**TRY IT**
Repeat precisely the line in which "Toggle the volume histogram icon" occurs and all lines that follow it in the entries below. Pictures must be omitted.

----- THE DATA

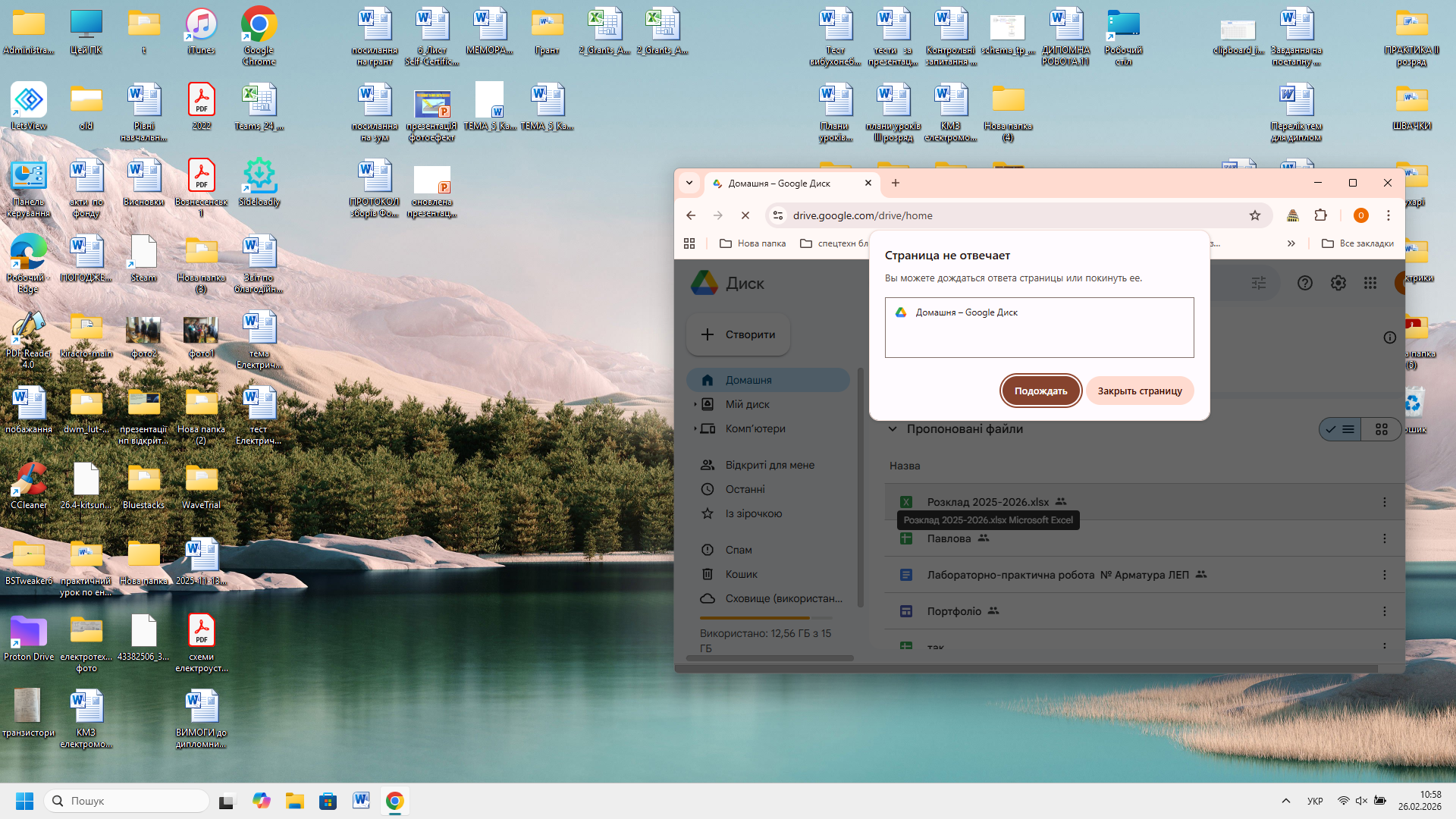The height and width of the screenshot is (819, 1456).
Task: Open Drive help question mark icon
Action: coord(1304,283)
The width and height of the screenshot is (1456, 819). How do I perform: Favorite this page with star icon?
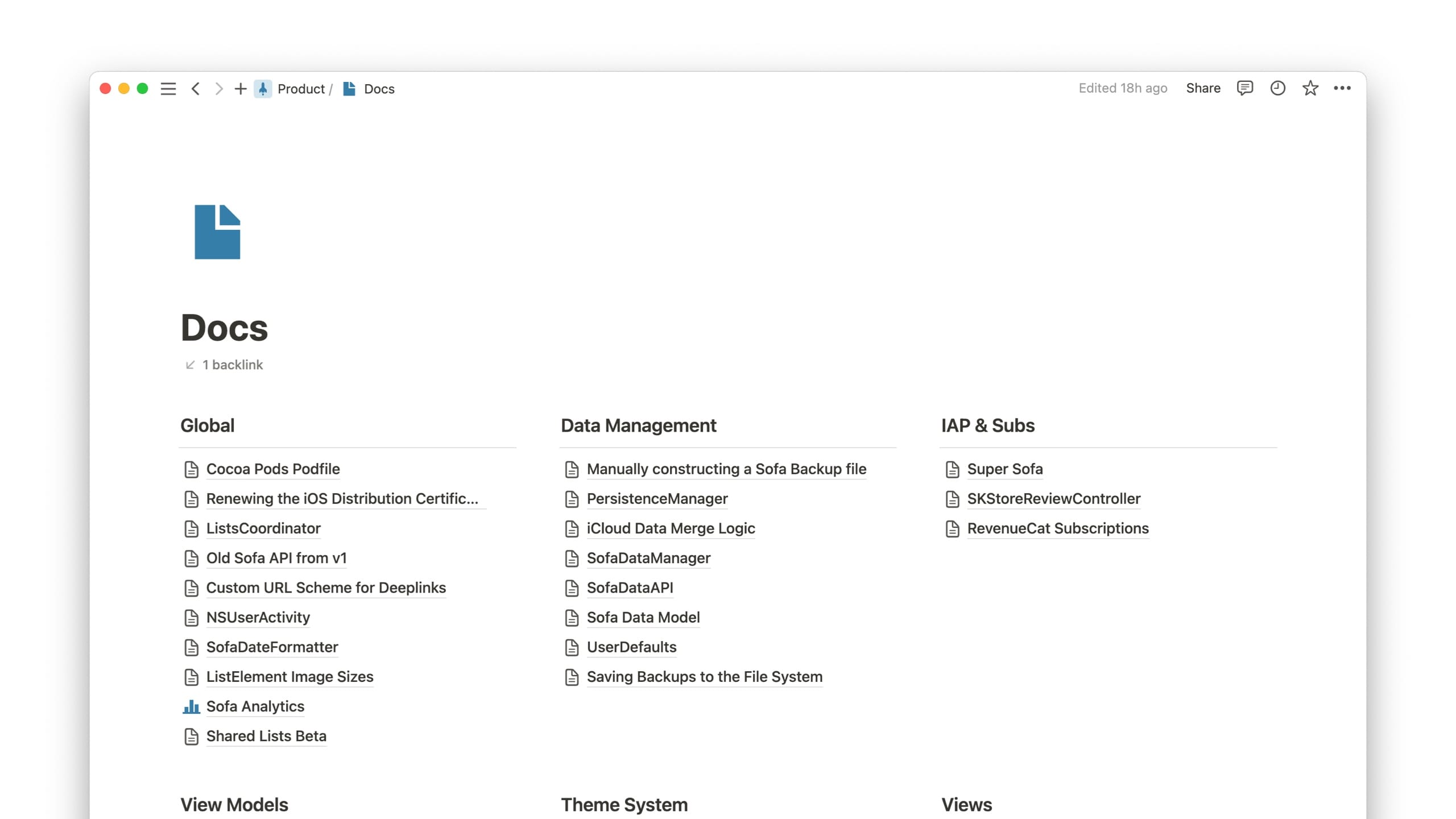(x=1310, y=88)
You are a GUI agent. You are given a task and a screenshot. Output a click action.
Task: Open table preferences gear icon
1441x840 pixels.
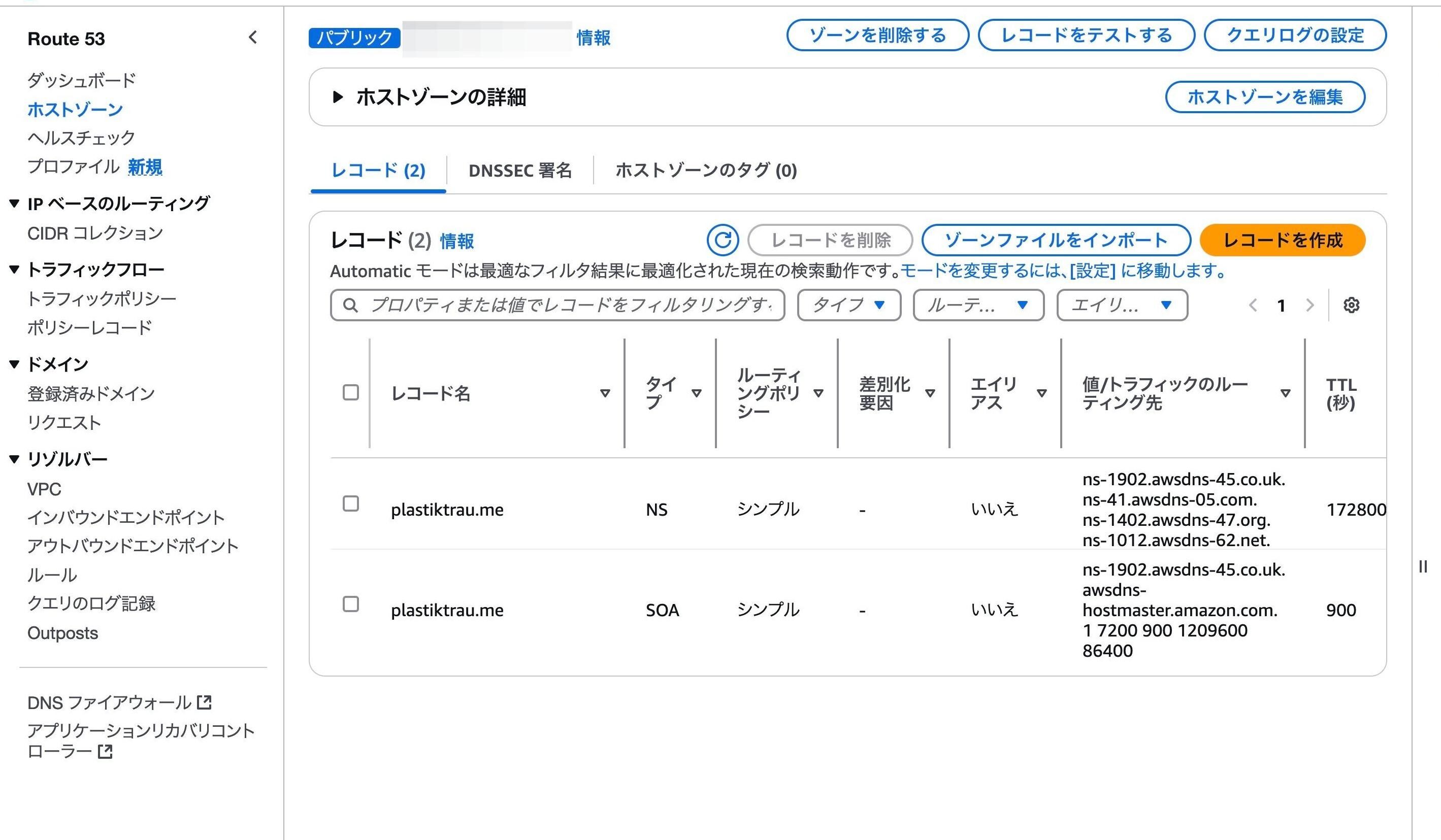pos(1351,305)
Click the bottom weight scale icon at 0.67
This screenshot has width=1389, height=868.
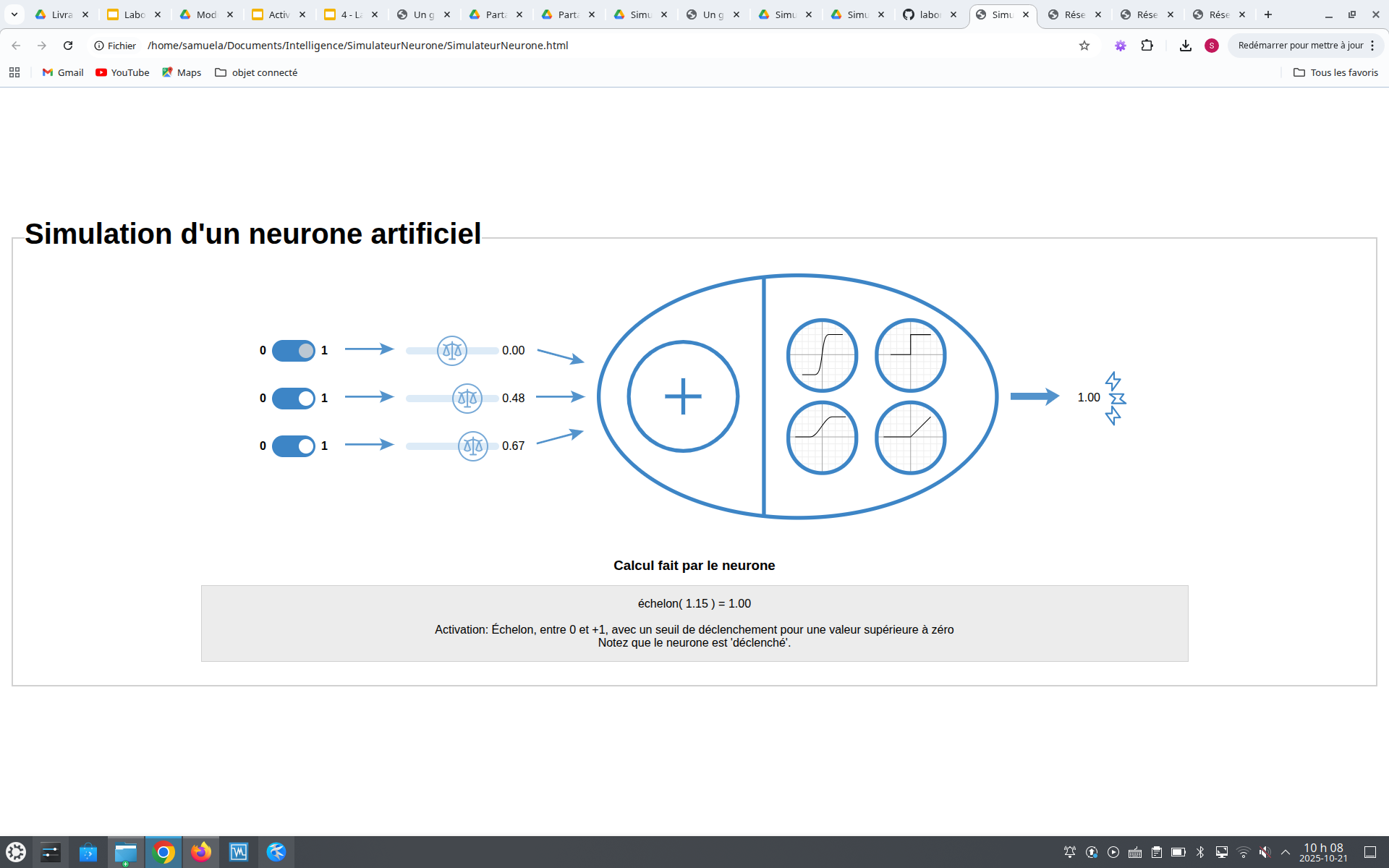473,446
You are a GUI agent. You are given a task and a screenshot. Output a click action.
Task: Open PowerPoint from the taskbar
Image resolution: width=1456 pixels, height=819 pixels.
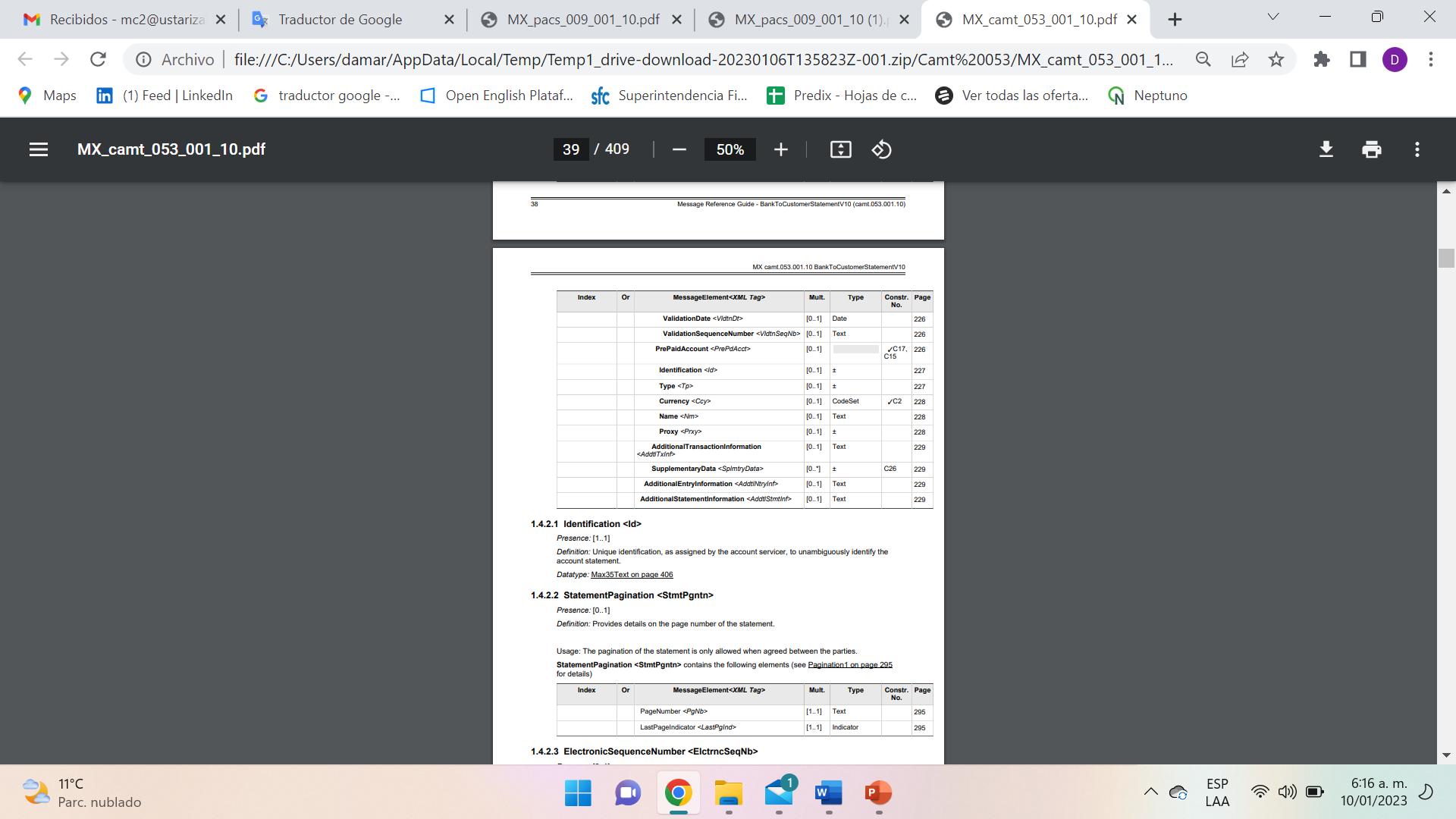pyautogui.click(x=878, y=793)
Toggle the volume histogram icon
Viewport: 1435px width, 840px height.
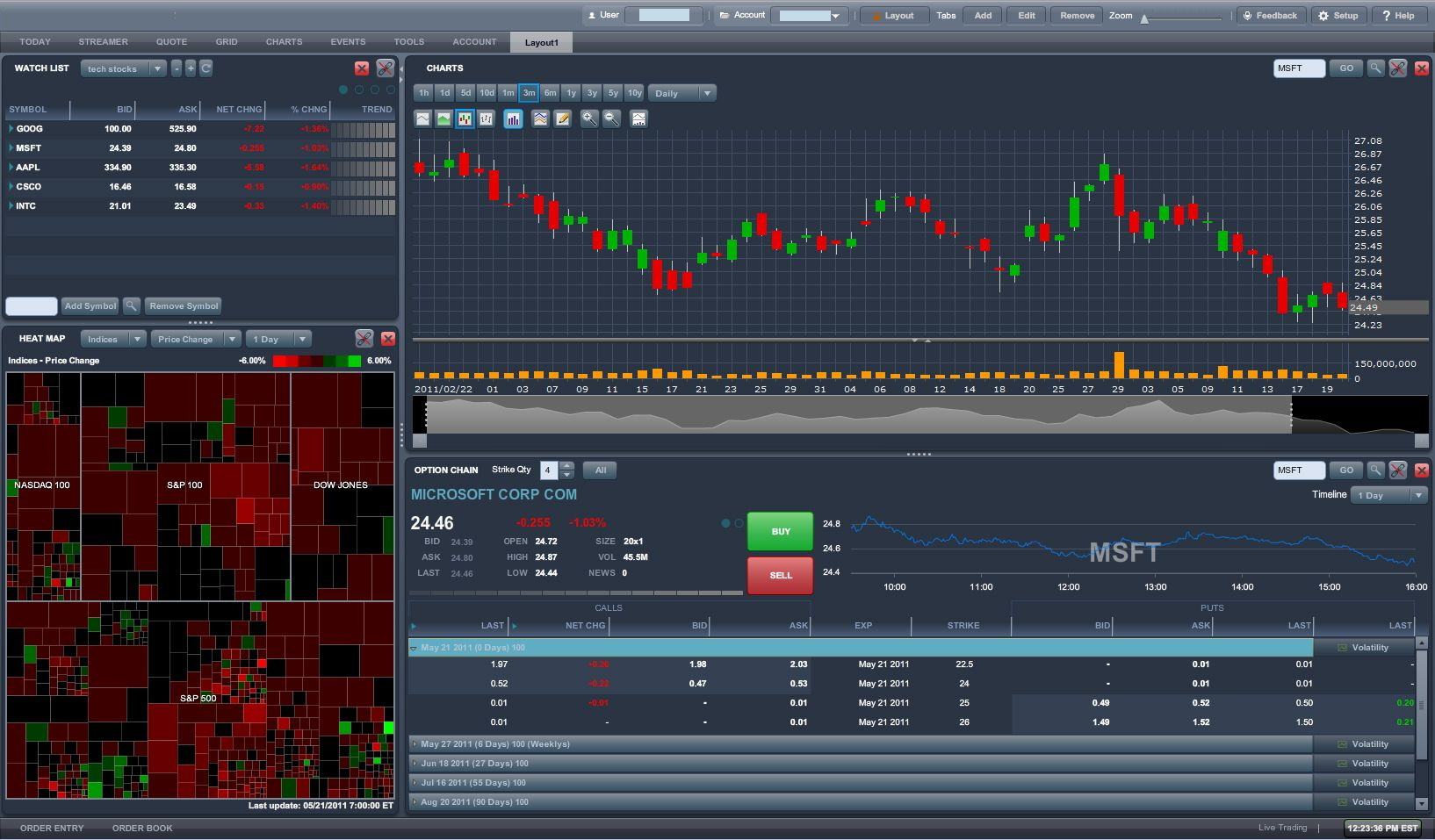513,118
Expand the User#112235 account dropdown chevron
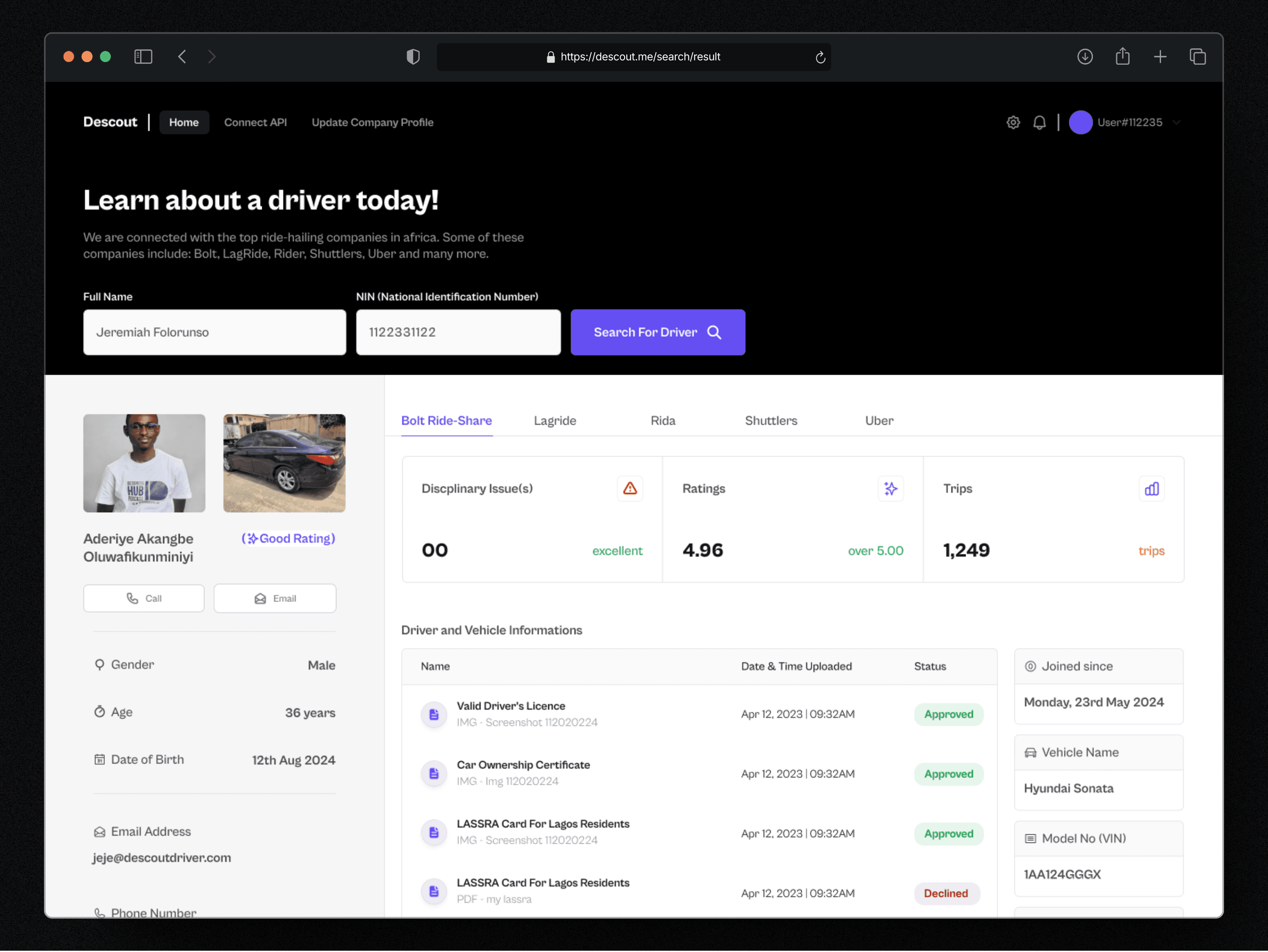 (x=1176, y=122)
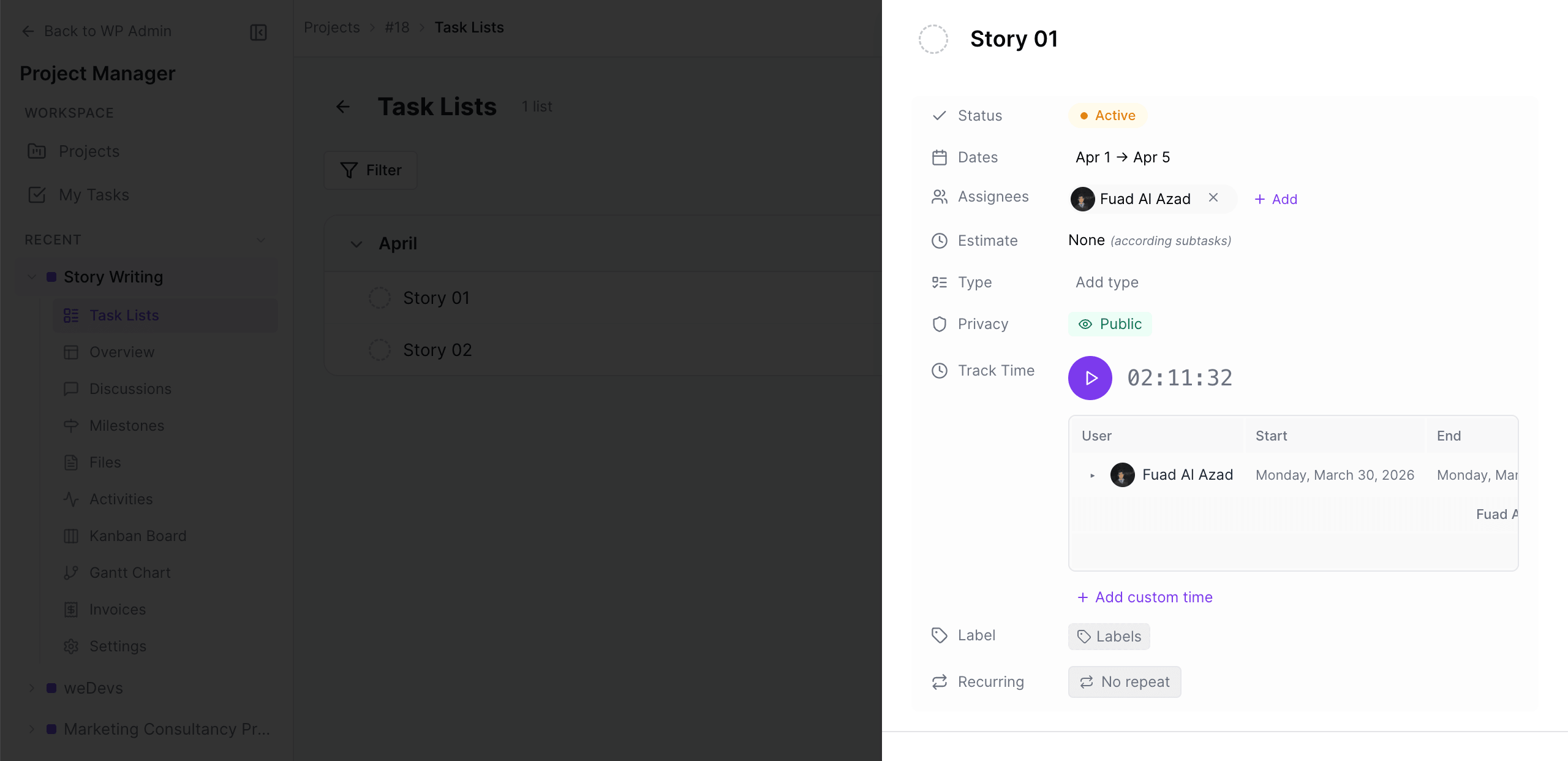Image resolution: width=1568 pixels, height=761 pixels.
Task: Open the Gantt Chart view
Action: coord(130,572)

----------

**TASK RESPONSE**
Toggle the volume histogram icon
Viewport: 1435px width, 840px height.
513,118
Expand the User#112235 account dropdown chevron
 (x=1176, y=122)
Image resolution: width=1568 pixels, height=761 pixels.
Task: Open the Gantt Chart view
Action: coord(130,572)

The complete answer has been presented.